DOCUMENT PASSAGE »
* START *

The potential positive and negative effects of fiscal stimulus in light of the UK’s fragile economic recovery.

Published: 2019/12/04 Number of words: 1392

The UK’s emergence from recession has been said to be a “fragile recovery”, bringing fiscal policy under great scrutiny as economists analyse how to strengthen and quicken the pace of our recovery.

During a recession, there is a direct effect of a decreased spending from consumers who have lost their jobs or have become more cautious because of job insecurity. The unintended consequence is that companies reduce production to adapt to the reduced demand, which, in turn, may lead to further job losses, thus creating a self-perpetuating recession. The attempt to break this cycle is the rationale for government intervention: the government can compensate for individuals not spending by increasing its own spending. This would help to sustain demand in production and help to secure or create jobs with subsequently increased consumer spending. Consequently, businesses will respond to this rise in demand by investing and further increasing output. If individuals spend a significant proportion of their income in the economy, the government will have higher tax revenues, which can be used to pay for the increase in government spending, and means they will have less debt to pay off in the future. This is popularly known as “growing our way out of a recession”.

The key to the government’s success will depend on the type of spending. Successful fiscal stimulus packages such as the American Recovery and Reinvestment Act have been based on a combination of tax cuts and investment in infrastructure. Tax cuts will be most effective if they are directed at poorer individuals who are most hit by recession, as they will be the most likely to spend their tax credits or unemployment benefits within the economy and thus help to stimulate growth. Investment in infrastructure is also effective because governments are able to take advantage of the reduced costs brought about by a recession. This means that they can make more investments for a given amount of spending and will not only stimulate the economy, but investments in science and technology will make the economy more productive in the long run.

However, the effect of an increase in government spending may be mitigated by the rise in the interest rate. The government will not raise taxes to fund its extra spending because this would decrease the individual’s disposable income and further discourage spending. Instead, it will borrow from the public by selling government bonds, i.e. a fixed term interest paying loan from individuals to the government. A rise in government borrowing will then cause a rise in the supply of bonds in the bond market. This causes an excess supply of bonds and thus the central bank will need to increase the interest rate to attract individuals to purchase these bonds. This rise in the interest rate not only increases the return on government bonds but also increases the cost of borrowing from credit cards, mortgages and overdrafts. In turn this discourages individuals from spending and as a result the rise in output from increased government spending will be completely offset by a reduction in investment and consumer spending. This is referred to as “crowding out”.

However empirical evidence shows that this effect does not render fiscal policy useless, for example, the recent American Recovery and Reinvestment Act in 2009, worth $800 billion, was found to have raised GDP growth by two to three percentage points between April and June 2009.

A stimulus package should be most effective the earlier in a recession it is implemented. Therefore any delays in the implementation of fiscal policies need to be minimised. However the process of planning and implementing a package is not trivial: the government must first assess the severity of the deviation in output through data collection and decide whether to take action. Then, any significant changes in fiscal policy must be planned in advance and require time for approval through political processes. Next, there is a delay in the effect of the implemented changes. Individuals will then have to plan their own consumer spending and investment decisions in response to the increase in government spending. This protracted process of course means that by the time fiscal policy begins to take effect the recession may have ended and the rise in government spending could have a destabilising effect on the economy.

* END *

RECORD LIST »

* START *

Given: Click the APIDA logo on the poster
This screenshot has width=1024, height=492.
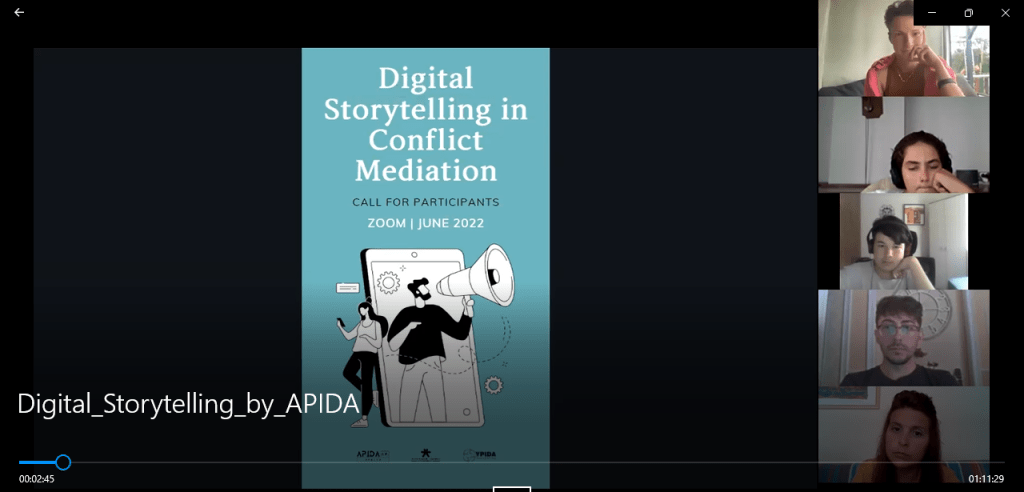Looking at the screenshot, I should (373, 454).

* END *
* START *

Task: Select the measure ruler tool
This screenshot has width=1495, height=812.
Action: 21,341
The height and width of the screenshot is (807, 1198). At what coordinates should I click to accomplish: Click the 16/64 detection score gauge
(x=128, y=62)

* END *

DIRECTION A »
From the essay on fiscal stimulus, quote word for word the passage that begins with the words containing "The potential positive" and ends with "of our recovery.".
DIRECTION B »
Continue the essay on fiscal stimulus, starting right after its final sentence.

EXERCISE ANSWER A »
The potential positive and negative effects of fiscal stimulus in light of the UK’s fragile economic recovery.

Published: 2019/12/04 Number of words: 1392

The UK’s emergence from recession has been said to be a “fragile recovery”, bringing fiscal policy under great scrutiny as economists analyse how to strengthen and quicken the pace of our recovery.

EXERCISE ANSWER B »
Another problem associated with increasing government spending is having to pay off the debt when the recession has ended. This will occur through increased taxes or decreased spending with reduced provision of public services. This would lead to a fall in disposable income and job losses will be inevitable, which could in turn cause another recession. This is a danger the UK currently faces; we are undergoing a “fragile recovery” from the recent recession and if the government decreases spending too early, there is a likelihood that the UK may descend back into recession.

However, a stimulus package may not be sustainable for long periods of time because of the associated costs. A high level of government debt could lead to concerns about the ability to repay, which would discourage individuals from purchasing bonds in the future. This means that when the government tries to sell bonds in the future, the interest rate must be sufficiently high in order to attract individuals; a proportion of prospective investors may feel that the government may default on its debt and hence view the bonds as a risky investment. The net result being that the second set of bond sales will leave the government facing higher interest payments and further increases the debt. This is a problem that Greece is currently facing; after years of borrowing, debt levels in Greece have reached a very high level compared to GDP. This has caused a rise in the country’s interest rate and the costs of borrowing have mounted.

The country was in a position where additional borrowing was needed to service existing debts, leading to the current bail out by the IMF and Eurozone partners.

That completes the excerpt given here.